Con oltre 1300 firme chissà che gran raccolta avranno già fatto gli amici del 25 aprile, che si sono posti l’obiettivo di arrivare a 300.000 euro entro la data dell’adunata virtuale. Tra i sottoscrittori del manifesto, d’altronde, ci sono nomi del calibro di Eugenio Scalfari ed Ezio Mauro. C’è il direttore di Repubblica Carlo Verdelli e c’è quello del Corriere della Sera. C’è Marco Travaglio ma ci sono anche Romano Prodi, Gustavo Zagrebelsky, Dacia Maraini e Maurizio Landini. Immancabili i grandi radical chic della televisione e dello spettacolo di sinistra come Fabio Fazio, Giovanni Floris, Adriano Celentano, Vasco Rossi, Jovanotti e Ligabue, solo per citare alcuni di quelli che non hanno perso tempo a dare il loro endorsement alla convocazione del 25 aprile. Con questo ricchissimo parterre di promotori, chissà che gran raccolta stanno effettuando. Invece, a oggi, sono stati raccolti poco più di 60.000 euro.

La raccolta è ospitata sulla stessa piattaforma nella quale, solo un mese fa, i Ferragnez hanno avviato la loro iniziativa per la costruizione di una nuova terapia intensiva dedicata al coronavirus per l’ospedale San Raffaele con una donazione di partenza da parte loro di 100mila euro, che poi sono diventati oltre 4 milioni grazie alla generosità di più di 200mila persone.
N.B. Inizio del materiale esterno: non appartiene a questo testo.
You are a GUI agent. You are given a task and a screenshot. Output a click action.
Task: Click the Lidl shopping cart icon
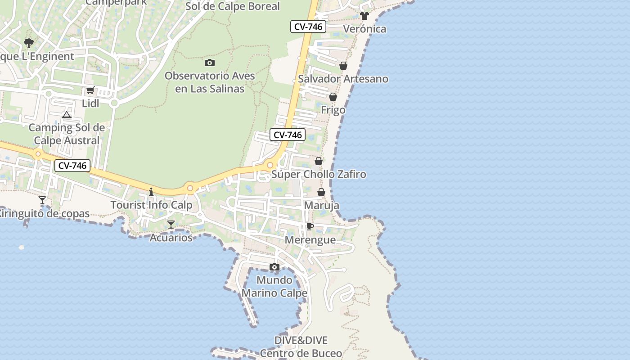coord(90,90)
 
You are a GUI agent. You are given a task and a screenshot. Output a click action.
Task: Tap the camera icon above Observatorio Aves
coord(209,63)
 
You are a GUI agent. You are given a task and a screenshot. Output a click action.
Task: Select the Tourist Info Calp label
coord(152,205)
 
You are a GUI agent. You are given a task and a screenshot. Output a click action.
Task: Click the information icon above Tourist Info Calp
coord(151,192)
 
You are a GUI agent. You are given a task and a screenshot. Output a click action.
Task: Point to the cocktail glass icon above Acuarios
coord(171,224)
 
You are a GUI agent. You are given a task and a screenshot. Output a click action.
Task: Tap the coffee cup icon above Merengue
coord(310,226)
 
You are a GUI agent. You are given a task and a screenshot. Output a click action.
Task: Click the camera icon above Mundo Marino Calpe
coord(274,267)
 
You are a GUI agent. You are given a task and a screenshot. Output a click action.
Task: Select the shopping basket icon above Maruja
coord(321,193)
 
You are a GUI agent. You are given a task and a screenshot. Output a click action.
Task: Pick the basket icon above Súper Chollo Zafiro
coord(319,161)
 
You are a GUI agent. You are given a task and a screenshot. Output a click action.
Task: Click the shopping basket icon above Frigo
coord(333,97)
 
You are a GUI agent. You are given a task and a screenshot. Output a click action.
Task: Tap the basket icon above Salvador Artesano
coord(343,66)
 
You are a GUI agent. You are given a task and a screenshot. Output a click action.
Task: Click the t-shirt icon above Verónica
coord(364,16)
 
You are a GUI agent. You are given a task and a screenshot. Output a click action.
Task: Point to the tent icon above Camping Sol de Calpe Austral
coord(67,115)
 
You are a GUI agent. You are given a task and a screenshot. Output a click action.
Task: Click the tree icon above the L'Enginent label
coord(29,43)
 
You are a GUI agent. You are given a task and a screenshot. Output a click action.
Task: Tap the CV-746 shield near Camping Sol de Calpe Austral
coord(72,166)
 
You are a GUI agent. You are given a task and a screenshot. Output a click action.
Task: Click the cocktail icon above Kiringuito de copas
coord(42,200)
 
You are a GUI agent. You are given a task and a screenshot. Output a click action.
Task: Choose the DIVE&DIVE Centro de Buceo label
coord(301,347)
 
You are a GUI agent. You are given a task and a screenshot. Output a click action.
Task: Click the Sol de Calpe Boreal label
coord(233,6)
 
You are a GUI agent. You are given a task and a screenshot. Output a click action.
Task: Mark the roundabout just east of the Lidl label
coord(114,103)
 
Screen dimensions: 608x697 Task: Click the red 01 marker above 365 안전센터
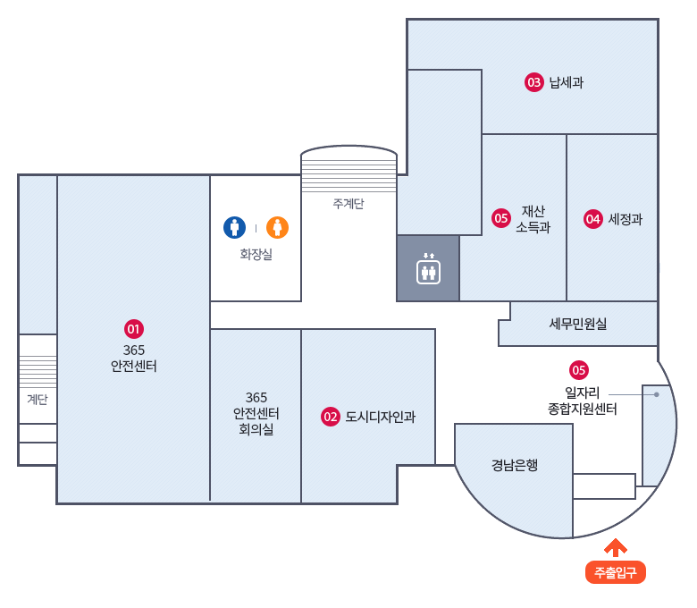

Grazie a quei soldi, in 10 giorni è stato costruito un intero reparto di terapia intensiva già pienamente operativo. Scorrendo l’elenco dei sottoscrittori della raccolta fondi del gruppo #iorestolibero si possono trovare gli slanci di generosità di liberi e comuni cittadini, ognuno dei quali ha versato cifre che oscillano tra le poche centinaia e le poche decine di euro. E vip altisonanti che hanno firmato? A scorrere l’elenco ci sono pochi nomi noti tra chi, oltre a mettere una firma, ha messo anche una mano al portafoglio.

Come scrive Giovanni Sallusti su Libero: “Del resto, se non credono i promotori al caviale, perché dovrebbero crederci gli italiani?” Come fa ben notare il giornalista, probabilmente è il concetto di beneficenza ideologica a stridere e a non convincere. Il coronavirus è un flagello trasversale che non guarda in faccia nessuno, buoni e cattivi, partigiani e nostalgici. I manifesti ideologici sulla Liberazione di ieri non si sposano con i problemi concreti di oggi delle terapie intensive e delle decine di migliaia di morti. “Davanti al virus, le chiacchiere stanno a zero. Come la generosità radical chic”, chiosa Giovanni Sallusti nel suo articolo oggi in edicola con Libero.